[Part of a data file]
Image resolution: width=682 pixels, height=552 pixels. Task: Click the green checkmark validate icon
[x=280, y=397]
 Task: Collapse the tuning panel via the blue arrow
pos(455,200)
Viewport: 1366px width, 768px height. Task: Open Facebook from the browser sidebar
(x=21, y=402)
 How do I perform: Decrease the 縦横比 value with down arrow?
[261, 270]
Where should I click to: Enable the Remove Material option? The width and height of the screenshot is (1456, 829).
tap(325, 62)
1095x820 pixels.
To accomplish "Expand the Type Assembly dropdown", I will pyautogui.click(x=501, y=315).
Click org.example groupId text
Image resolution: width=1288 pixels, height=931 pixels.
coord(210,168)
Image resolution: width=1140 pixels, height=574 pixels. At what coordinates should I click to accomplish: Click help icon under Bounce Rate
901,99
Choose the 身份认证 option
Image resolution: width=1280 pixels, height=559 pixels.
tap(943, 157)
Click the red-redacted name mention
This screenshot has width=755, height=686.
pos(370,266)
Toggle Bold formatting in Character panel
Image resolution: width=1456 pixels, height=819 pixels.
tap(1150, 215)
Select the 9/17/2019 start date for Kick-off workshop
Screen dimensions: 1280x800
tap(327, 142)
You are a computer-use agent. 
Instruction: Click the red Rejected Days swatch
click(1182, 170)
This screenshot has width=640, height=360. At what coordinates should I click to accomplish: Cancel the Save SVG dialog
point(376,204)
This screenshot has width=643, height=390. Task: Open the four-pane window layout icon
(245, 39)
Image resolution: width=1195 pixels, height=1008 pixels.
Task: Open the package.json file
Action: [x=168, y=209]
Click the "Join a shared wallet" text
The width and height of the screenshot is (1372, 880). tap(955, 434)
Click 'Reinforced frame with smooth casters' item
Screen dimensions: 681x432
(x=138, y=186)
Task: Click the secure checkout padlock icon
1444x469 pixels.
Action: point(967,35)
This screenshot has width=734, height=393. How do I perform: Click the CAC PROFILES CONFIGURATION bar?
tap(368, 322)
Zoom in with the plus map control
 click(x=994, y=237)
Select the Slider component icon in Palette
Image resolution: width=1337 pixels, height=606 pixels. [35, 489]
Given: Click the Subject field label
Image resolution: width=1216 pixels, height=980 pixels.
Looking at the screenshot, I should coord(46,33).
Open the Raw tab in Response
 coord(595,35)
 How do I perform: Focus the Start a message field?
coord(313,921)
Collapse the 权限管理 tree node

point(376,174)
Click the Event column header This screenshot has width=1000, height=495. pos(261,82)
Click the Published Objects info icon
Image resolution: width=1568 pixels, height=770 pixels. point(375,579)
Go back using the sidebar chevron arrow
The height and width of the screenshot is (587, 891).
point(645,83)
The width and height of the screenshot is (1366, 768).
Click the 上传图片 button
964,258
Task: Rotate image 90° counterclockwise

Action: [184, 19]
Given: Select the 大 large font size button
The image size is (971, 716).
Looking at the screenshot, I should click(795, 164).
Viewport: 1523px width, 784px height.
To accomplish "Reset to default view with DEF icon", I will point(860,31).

[The exercise] Which lines in the items above contain the string "coordinates"? Copy each such line in full, treating uppercase and lowercase as different.

[Solution]
Image resolution: width=1140 pixels, height=574 pixels. At what coordinates should I click to accomplish: Click help icon under Bounce Rate
This screenshot has width=640, height=360. At what coordinates should I click to accomplish: Cancel the Save SVG dialog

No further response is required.